**DATA PROVIDED:**
[Start of section]
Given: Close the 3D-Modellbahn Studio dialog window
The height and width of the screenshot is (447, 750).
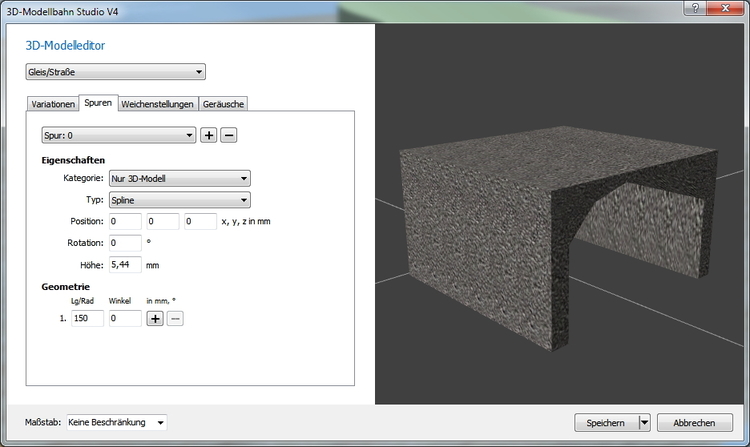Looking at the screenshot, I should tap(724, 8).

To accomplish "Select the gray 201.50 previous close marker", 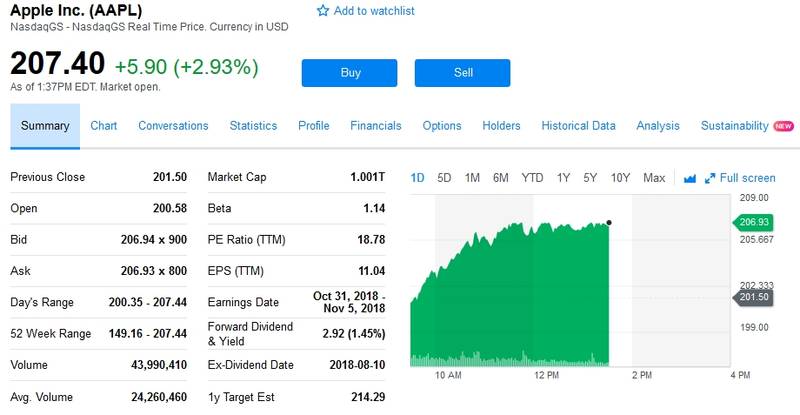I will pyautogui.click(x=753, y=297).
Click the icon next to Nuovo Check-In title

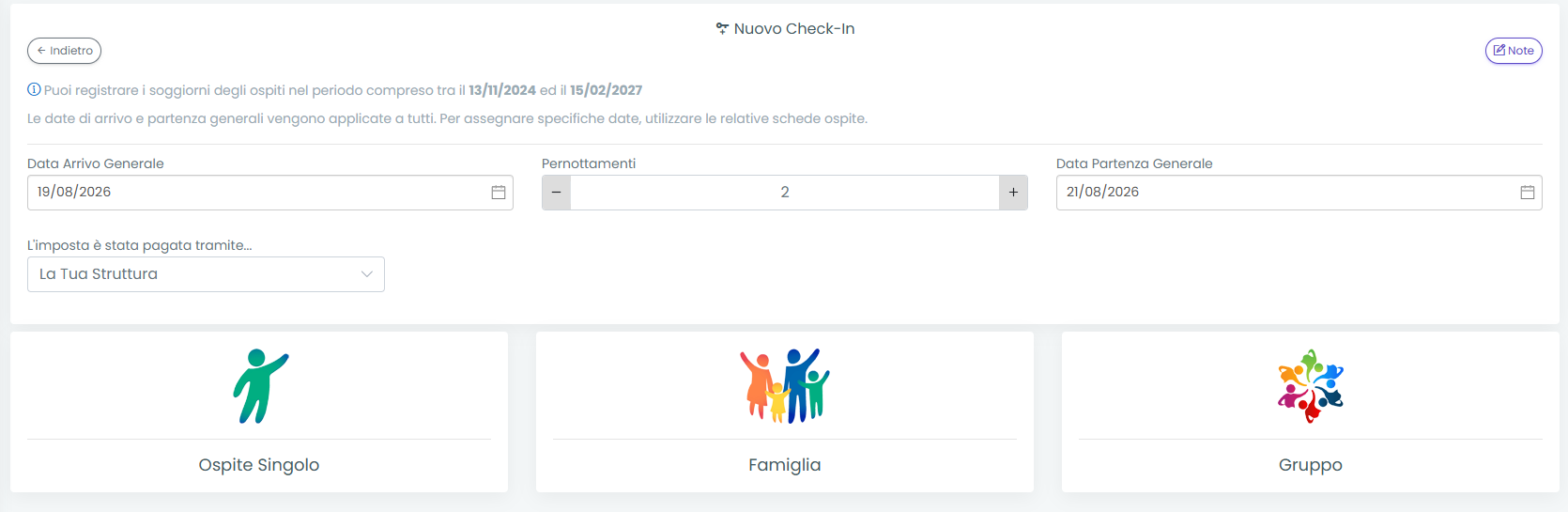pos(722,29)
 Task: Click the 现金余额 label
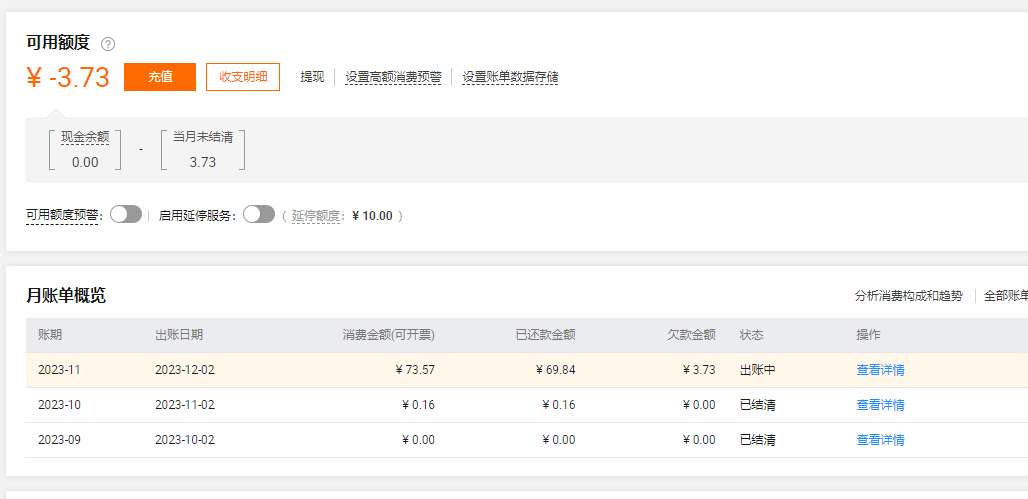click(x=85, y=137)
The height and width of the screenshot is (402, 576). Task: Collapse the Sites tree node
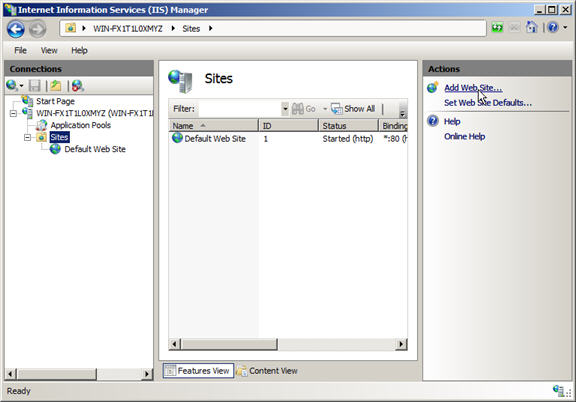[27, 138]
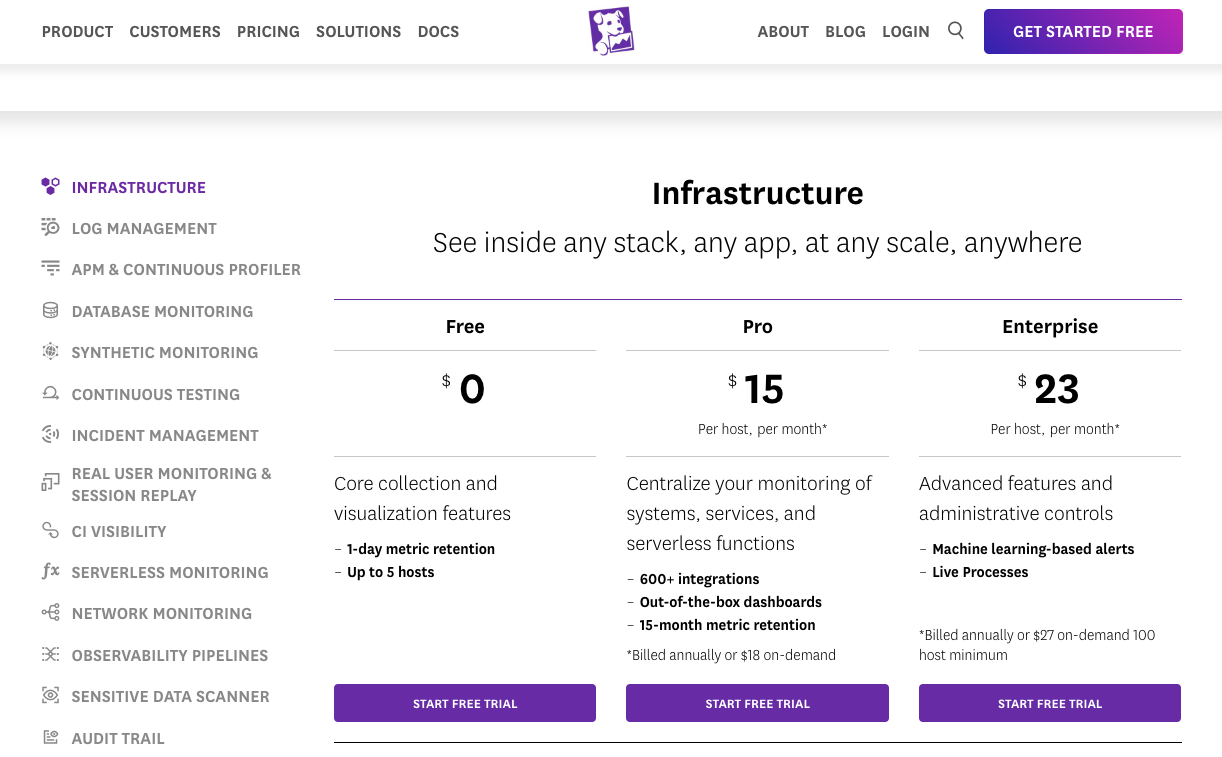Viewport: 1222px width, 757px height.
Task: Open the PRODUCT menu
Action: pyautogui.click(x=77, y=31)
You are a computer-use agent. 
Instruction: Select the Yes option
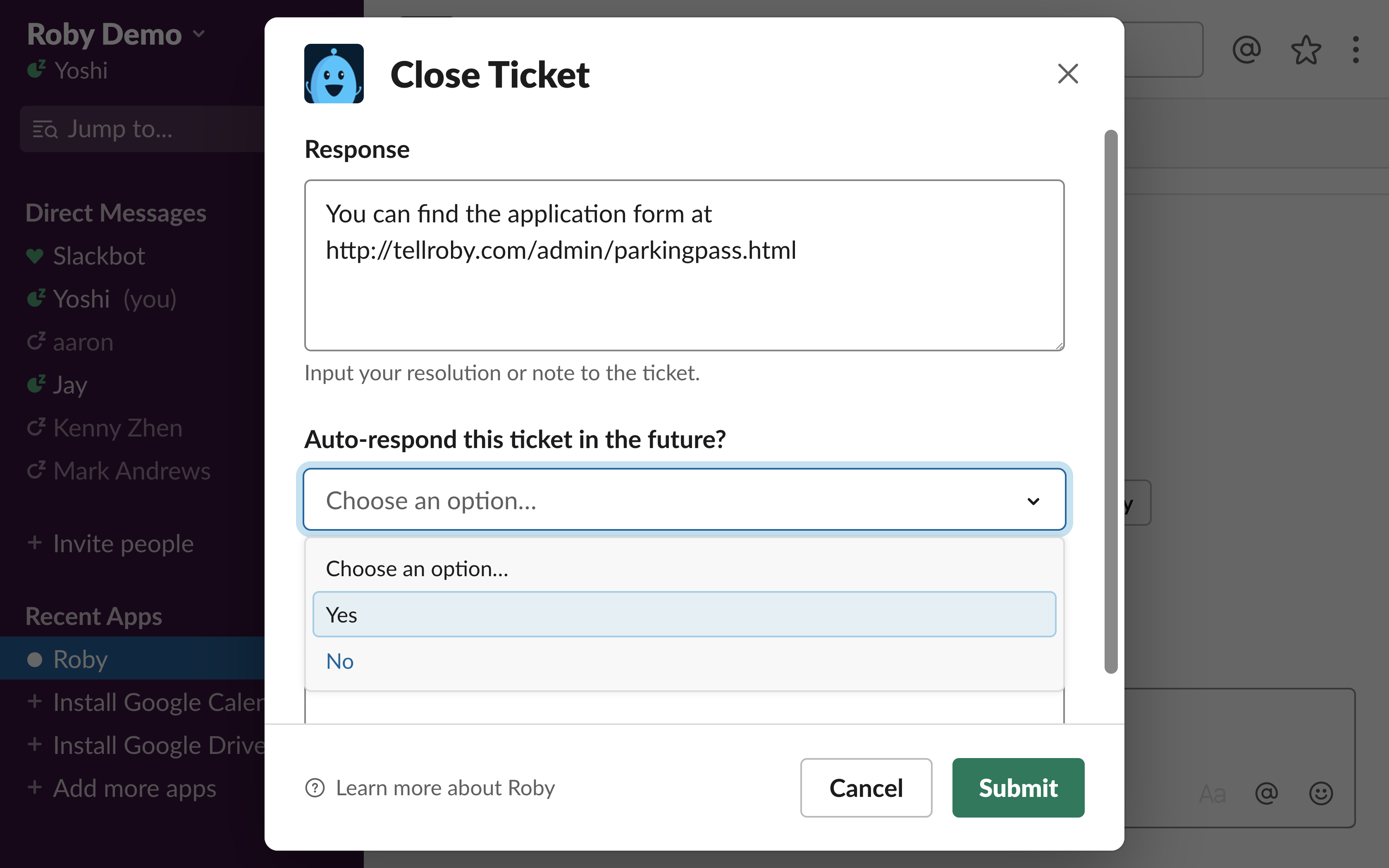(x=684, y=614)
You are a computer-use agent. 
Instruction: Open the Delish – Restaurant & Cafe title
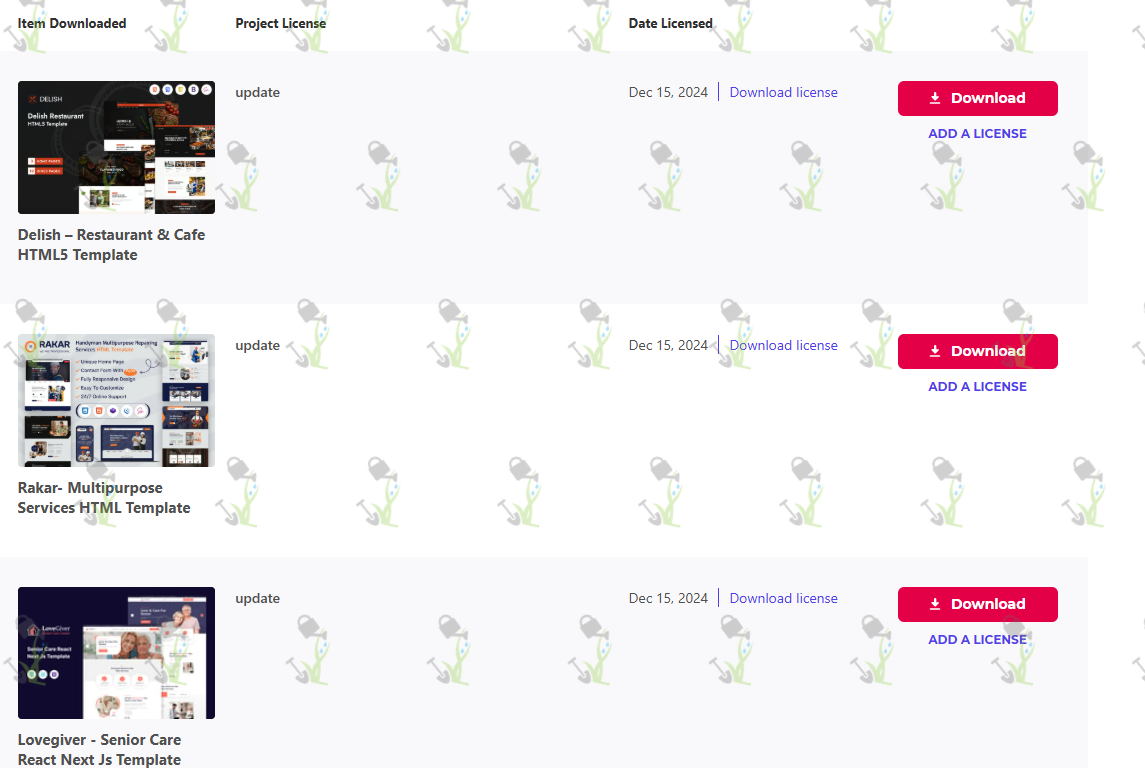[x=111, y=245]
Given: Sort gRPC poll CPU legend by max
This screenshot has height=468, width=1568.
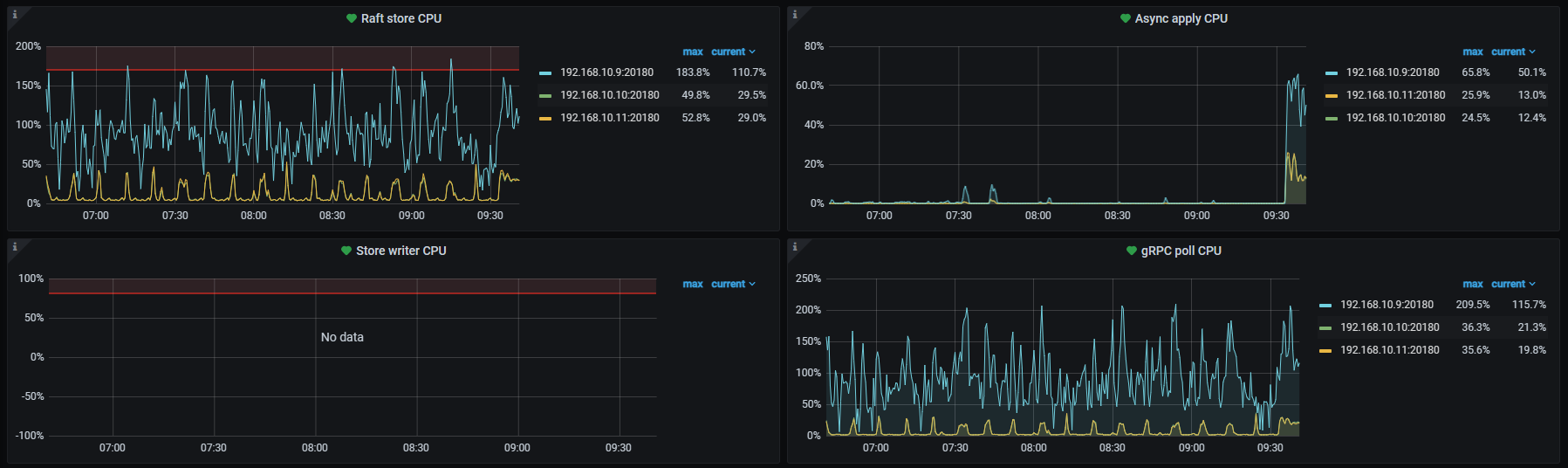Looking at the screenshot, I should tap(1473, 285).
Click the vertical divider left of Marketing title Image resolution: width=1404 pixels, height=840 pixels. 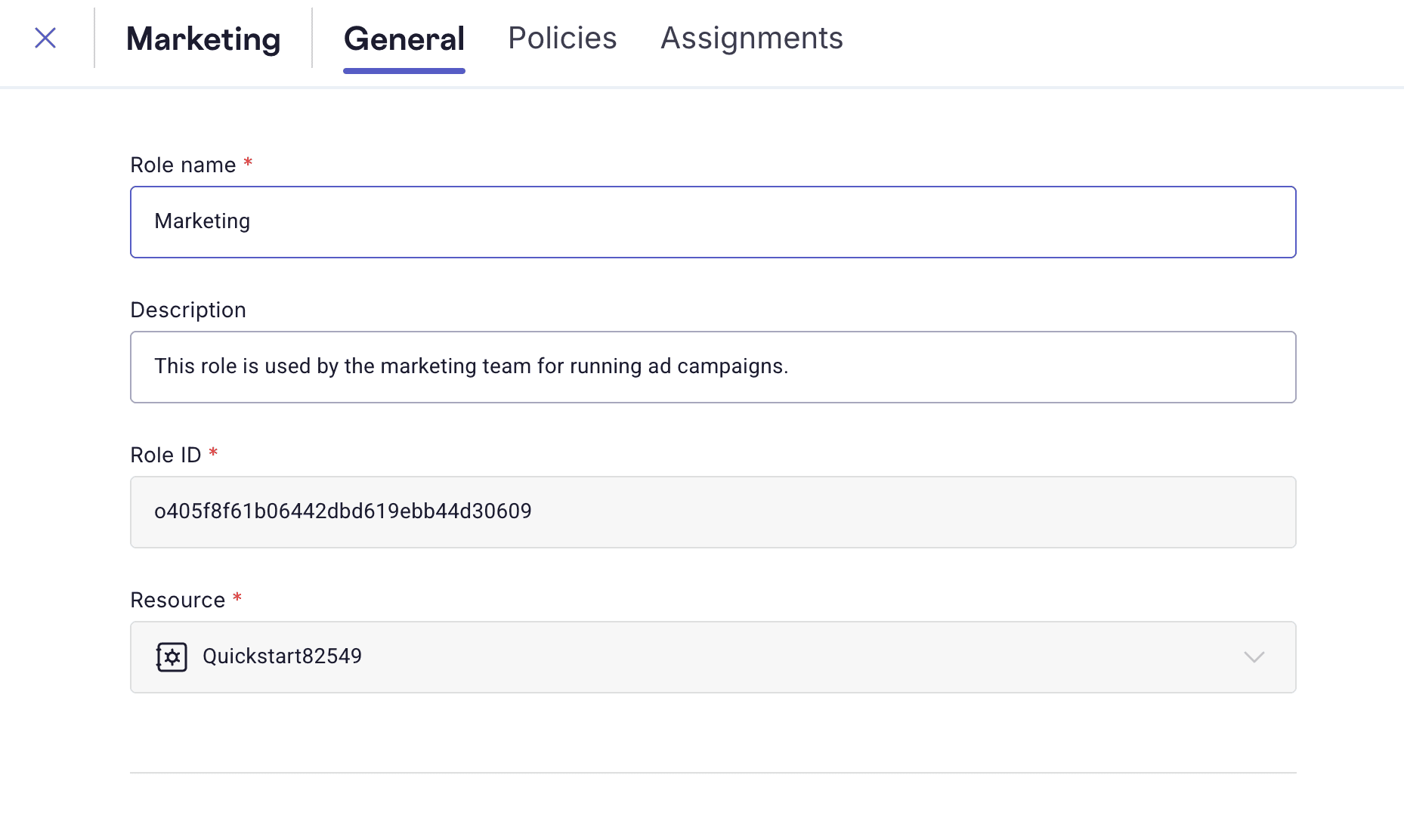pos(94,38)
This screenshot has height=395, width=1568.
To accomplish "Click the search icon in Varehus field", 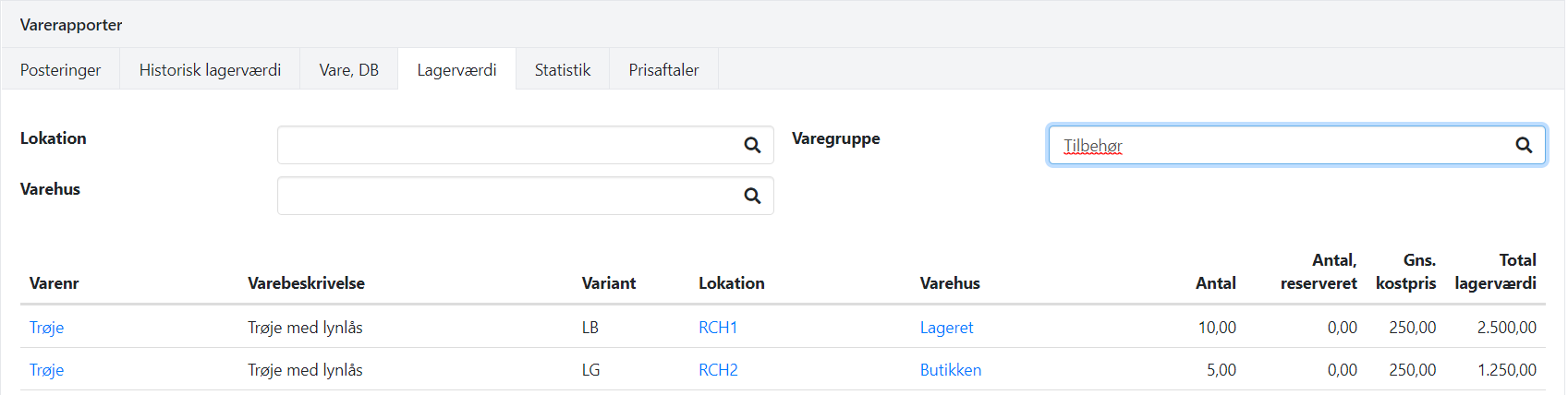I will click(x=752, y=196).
[End of section]
**WORK INSTRUCTION:** Among the lines above, list those that contain the word "Given".

**SOLUTION FOR THIS EXERCISE:**
Given: Close the 3D-Modellbahn Studio dialog window
Given: Sort gRPC poll CPU legend by max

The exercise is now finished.